Laker Radio is an internet radio station in Sault Ste. Marie, Michigan, United States. Broadcasting a college radio format, The 46th Parallel Radio is the campus radio station of the city's Lake Superior State University, and also provides mobile DJ services for on-campus and Sault Ste. Marie events. From 1993–2017, the station broadcast at 90.1 on the FM dial with the call sign WLSO, before becoming solely an internet radio station during the 2016–2017 school year.

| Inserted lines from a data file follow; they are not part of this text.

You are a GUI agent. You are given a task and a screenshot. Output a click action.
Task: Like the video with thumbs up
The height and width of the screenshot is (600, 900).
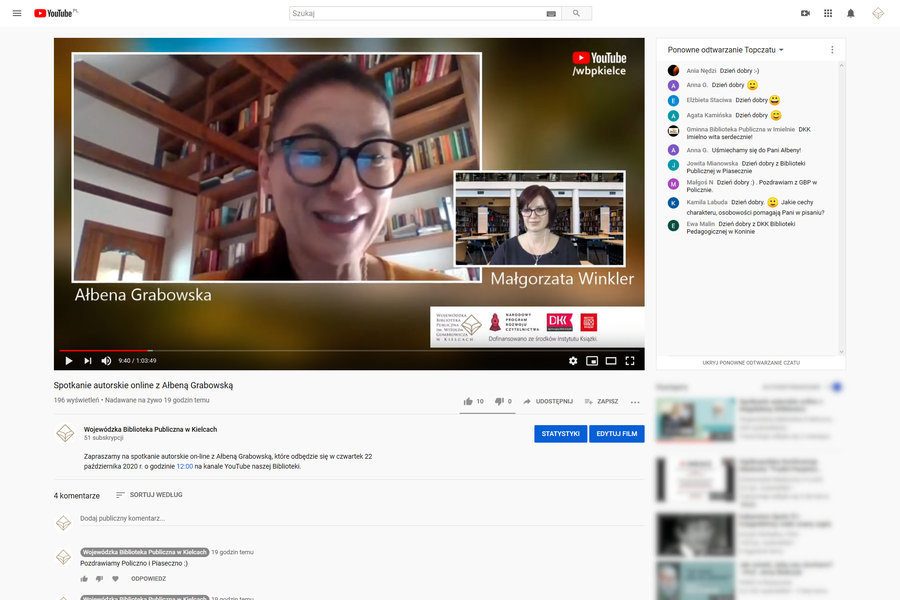(x=468, y=401)
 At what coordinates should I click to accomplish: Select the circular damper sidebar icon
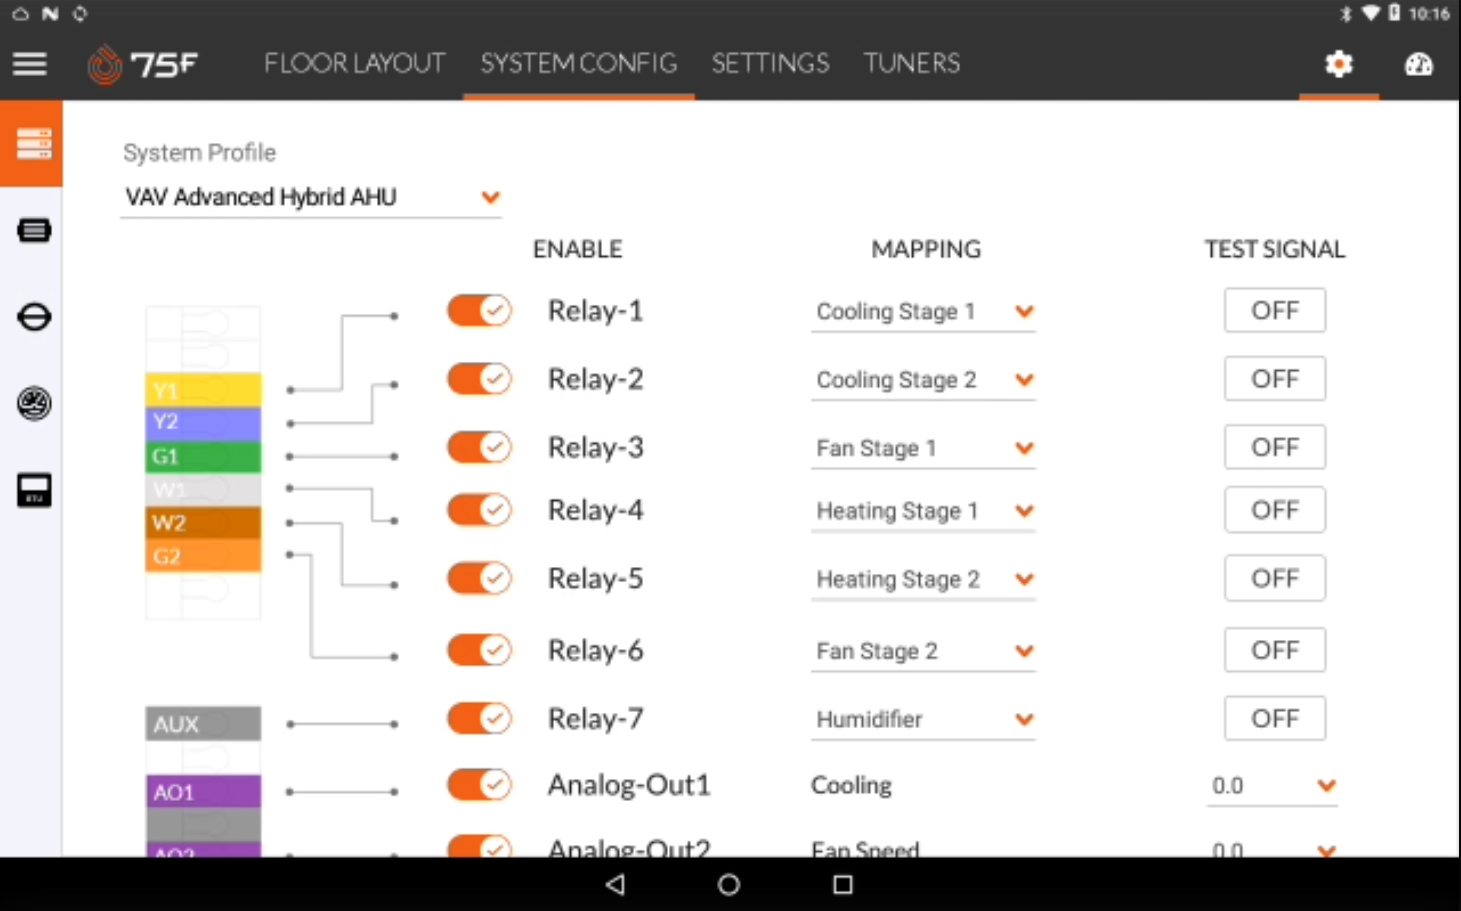[x=34, y=317]
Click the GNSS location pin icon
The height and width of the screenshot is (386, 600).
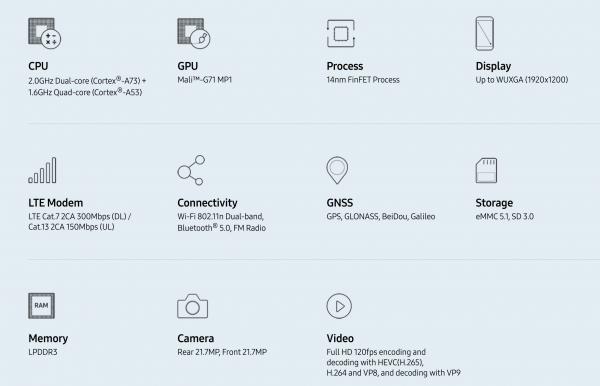(x=337, y=170)
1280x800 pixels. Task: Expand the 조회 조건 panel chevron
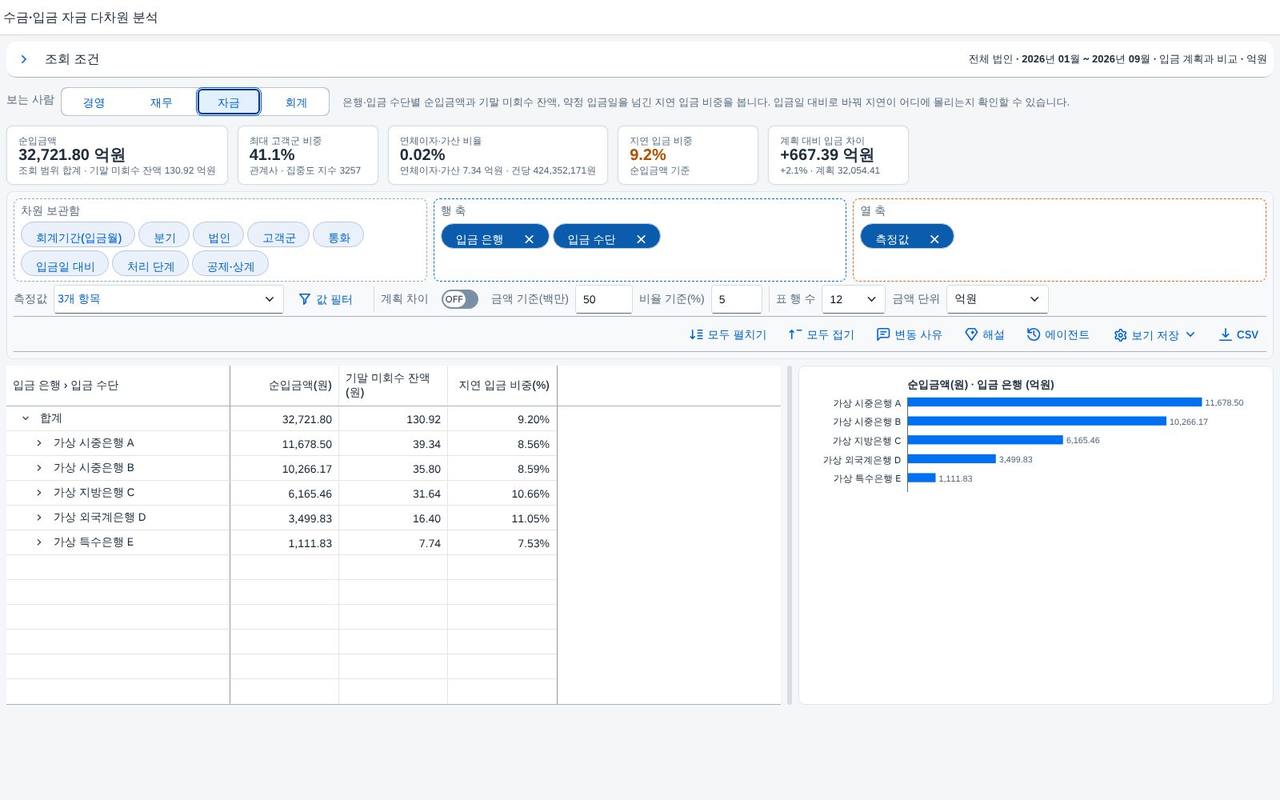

The station originally launched in 1991 under the unofficial callsign WLKR, as an AM carrier current station broadcasting exclusively to the LSSU campus. After receiving a broadcasting license from the Federal Communications Commission, the station launched on FM in 1993, when they adopted the WLSO call sign. Following a listener contest earlier that year, WLSO rebranded as The 46th Parallel Radio in August 2016, and launched a new internet streaming format through the Intercollegiate Broadcasting System and Backbone Networks. Lake Superior State University relinquished its FCC license as of November 2, 2017, having already taken the 90.1 FM signal dark earlier that year, with most social media accounts ceasing updates in the process.

In the fall of 2019, The 46th Parallel Radio's Instagram and Twitter pages resumed active posting after a 3-year hiatus, promoting on-campus events and an impending search for new DJs. In March 2021, the station rebranded again to Laker Radio, and closed their Backbone Networks station in favor of a brand new internet station via Live365.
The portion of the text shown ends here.